## Reading passage
-- Opening Marker --

The experts share why pegging is transforming relationships - and orgasms - for both men and women
It’s not a word you hear everyday but, if you hadn’t heard of pegging before the Met Gala, you have now (we’re looking at Cara Delevingne’s bold but amazing ‘Peg the Patriarchy’ vest, FYI).
Not sure what pegging is? In short, it’s a sex position that normally involves a cis woman wearing a strap on dildo to penetrate their partner’s anus, who is often (but not always) a cis man. While, of course, all genders and sexualities can have anal sex using a sex toy, the term pegging normally refers to anal penetration of a cis man by a cis woman.
Lovehoney stats reveal that 10% of women polled had pegged their partner, and one in ten said they’d like to try it. Sure, it’s pretty out there as far as sex positions go, but like bondage for beginners, jiggle balls or the Kamasutra sex position, it’s a good one to try if you’re looking to mix things up a little.
Get ready to sexually venture into unknown territory with your partner – just add lube and one of the best sex toys, and you’ll be an expert in no time.
What is pegging? A history
According to sex therapist and author of She Comes First Ian Kerner, PhD, pegging is a term that was first coined by sex columnist Dan Savage.
In other words and as above, pegging stereotypically refers to a cis man being penetrated anally by a cis woman wearing a strap-on dildo.
NB and as above: although the term tends to be used in a heterosexual context, pegging can be enjoyed by all genders and sexualities.
So, how common is pegging, and what’s the percentage of couples who peg?
The same Lovehoney stats as above revealed that, while 10% of women had pegged their partner, 45% of couples said they didn’t know what it meant.

-- Closing Marker --

## Tasks to carry out
1. Answer from the article on pegging:
(a) According to Ian Kerner, who first coined the term "pegging"?
(b) What percentage of couples in the Lovehoney stats said they didn't know what pegging meant?
(c) What words were on Cara Delevingne's vest at the Met Gala?
2. Please continue the article on pegging, starting after its last sentence.
The lines that come after this text aren't needed for anything here.

## Record excerpts

-- Opening Marker --

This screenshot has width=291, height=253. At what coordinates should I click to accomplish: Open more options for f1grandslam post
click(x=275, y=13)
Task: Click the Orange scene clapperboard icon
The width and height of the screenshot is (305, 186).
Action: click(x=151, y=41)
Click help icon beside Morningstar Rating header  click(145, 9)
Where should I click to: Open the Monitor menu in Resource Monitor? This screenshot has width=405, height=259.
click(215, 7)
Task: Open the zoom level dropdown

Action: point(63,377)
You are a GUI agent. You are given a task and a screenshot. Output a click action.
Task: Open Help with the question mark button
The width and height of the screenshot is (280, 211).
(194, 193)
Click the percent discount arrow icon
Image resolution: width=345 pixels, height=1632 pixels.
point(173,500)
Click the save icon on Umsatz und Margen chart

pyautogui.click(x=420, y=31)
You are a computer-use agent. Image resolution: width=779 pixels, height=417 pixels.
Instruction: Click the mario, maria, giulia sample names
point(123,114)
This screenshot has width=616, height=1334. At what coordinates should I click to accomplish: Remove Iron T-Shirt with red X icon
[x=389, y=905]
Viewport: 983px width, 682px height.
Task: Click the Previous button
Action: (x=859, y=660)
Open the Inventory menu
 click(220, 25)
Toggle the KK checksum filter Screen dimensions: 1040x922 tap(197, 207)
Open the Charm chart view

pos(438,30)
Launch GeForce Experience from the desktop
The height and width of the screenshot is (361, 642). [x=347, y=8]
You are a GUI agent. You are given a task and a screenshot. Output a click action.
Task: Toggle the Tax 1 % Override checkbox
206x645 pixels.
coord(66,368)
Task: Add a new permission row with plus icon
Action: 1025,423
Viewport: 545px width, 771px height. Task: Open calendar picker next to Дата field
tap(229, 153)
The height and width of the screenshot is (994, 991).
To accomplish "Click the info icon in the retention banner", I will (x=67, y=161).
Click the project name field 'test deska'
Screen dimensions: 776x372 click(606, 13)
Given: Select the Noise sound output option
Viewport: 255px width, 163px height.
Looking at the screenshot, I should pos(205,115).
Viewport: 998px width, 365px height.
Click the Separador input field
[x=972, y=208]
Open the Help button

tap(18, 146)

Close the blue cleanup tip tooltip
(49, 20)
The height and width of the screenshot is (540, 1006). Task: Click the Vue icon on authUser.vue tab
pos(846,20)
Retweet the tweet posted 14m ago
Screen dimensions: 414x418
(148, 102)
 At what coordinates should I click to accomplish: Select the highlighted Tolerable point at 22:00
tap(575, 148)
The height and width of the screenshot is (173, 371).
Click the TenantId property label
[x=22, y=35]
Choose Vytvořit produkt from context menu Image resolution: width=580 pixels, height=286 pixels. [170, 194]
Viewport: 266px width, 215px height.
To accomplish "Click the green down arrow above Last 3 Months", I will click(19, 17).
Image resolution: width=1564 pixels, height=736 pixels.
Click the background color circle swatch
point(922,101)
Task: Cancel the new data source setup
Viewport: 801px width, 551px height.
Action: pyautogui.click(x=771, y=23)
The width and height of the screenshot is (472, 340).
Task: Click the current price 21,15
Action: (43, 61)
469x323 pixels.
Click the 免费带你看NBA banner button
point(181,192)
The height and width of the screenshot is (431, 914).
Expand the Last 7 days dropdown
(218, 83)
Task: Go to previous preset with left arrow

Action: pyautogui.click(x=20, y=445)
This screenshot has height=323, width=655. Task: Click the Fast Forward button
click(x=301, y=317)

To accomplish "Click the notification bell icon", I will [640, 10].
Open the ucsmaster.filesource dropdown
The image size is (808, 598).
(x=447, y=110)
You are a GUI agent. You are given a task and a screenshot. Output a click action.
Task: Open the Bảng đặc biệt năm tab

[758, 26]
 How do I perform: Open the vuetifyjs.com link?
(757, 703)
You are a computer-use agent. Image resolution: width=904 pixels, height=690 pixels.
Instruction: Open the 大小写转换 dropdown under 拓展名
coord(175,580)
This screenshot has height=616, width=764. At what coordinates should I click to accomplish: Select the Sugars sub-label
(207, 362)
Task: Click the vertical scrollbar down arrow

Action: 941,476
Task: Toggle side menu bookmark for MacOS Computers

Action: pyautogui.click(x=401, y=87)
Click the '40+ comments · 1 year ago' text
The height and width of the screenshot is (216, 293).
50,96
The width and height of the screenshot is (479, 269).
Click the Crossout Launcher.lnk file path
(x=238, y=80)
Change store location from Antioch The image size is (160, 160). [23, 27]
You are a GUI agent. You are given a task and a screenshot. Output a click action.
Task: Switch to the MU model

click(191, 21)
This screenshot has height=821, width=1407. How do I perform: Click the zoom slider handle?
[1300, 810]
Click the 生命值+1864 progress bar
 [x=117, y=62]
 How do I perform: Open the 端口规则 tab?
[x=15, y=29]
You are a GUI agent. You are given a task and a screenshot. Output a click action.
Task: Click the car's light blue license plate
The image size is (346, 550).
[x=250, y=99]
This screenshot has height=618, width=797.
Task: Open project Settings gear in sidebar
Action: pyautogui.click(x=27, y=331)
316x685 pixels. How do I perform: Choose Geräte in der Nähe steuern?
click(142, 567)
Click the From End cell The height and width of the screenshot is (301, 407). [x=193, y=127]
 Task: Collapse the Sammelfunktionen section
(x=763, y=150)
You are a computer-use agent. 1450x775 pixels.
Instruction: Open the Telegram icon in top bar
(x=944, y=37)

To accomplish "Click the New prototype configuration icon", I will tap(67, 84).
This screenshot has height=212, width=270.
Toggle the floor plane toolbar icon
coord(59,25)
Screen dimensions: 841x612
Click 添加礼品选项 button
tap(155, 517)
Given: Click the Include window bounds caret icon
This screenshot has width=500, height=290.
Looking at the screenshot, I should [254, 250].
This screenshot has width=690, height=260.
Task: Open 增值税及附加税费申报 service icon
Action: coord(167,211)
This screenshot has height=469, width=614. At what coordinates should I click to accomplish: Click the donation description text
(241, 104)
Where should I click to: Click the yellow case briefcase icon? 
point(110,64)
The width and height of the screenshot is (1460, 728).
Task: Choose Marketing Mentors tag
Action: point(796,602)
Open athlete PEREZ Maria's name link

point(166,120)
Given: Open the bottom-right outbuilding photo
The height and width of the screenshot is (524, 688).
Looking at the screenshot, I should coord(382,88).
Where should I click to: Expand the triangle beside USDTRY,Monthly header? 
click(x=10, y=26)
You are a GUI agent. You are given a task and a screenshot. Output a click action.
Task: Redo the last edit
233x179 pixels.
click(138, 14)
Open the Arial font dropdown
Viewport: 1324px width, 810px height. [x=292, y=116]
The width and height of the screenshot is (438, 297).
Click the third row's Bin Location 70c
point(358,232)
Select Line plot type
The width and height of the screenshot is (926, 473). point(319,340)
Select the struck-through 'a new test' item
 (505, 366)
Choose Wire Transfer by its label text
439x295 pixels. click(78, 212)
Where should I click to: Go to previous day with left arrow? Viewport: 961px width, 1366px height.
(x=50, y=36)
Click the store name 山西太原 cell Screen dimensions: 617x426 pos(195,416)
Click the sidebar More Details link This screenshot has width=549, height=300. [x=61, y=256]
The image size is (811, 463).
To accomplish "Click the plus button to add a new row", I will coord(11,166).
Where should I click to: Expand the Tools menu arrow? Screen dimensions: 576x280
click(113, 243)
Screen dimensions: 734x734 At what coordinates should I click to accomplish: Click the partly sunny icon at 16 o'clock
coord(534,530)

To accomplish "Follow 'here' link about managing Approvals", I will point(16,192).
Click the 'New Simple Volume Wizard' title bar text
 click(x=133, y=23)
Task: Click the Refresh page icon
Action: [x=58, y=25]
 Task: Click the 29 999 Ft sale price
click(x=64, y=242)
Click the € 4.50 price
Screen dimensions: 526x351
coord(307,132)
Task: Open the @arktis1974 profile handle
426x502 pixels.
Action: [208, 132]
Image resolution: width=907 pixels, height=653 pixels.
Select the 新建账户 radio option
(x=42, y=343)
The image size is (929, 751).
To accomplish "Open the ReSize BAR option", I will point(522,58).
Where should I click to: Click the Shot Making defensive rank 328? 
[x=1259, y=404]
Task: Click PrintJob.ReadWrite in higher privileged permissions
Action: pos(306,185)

-- Closing Marker --

## Answers for each item
1.
(a) Sex columnist Dan Savage
(b) 45%
(c) 'Peg the Patriarchy'

2.
They also reported it’s clearly a move that’s on the rise among heterosexual couples in the UK, with sales of strap-ons up by nearly 200% last year. Shop our pick of the best dildos at our best sex toys for couples shopping listicle, or, if you’d rather opt for a planet-friendly option, head to our eco-friendly sex toys page.
How did pegging become popular?
In the same way that Ann Summers attributed the turn-of-the-century buzz in vibrators to the appearance of the Rampant Rabbit on a 1998 episode of Sex And The City (and Fifty Shades Of Grey led to a spike in spanking, jiggle balls and bondage), popular culture has helped put this sex move on the kinky map.
Just last month, Cara Delevingne wore a politcally-charged ‘Peg the Patriarchy’ vest to the 2021 Met Gala. Back in 2015, American sitcom Broad City, a show following the exploits of two female millennial New Yorkers, featured one of the main characters pegging her long-term crush.
Pegging also made a cameo in a sex montage in hit superhero movie Deadpool, with Ryan Reynolds taking one for the progressive male team. There’s even a Reddit thread with 34,000 Redditors devoted to the sex move, where posts range from harness advice to celebratory ‘we did it!’ selfies.
Wait… was pegging mentioned on Gogglebox?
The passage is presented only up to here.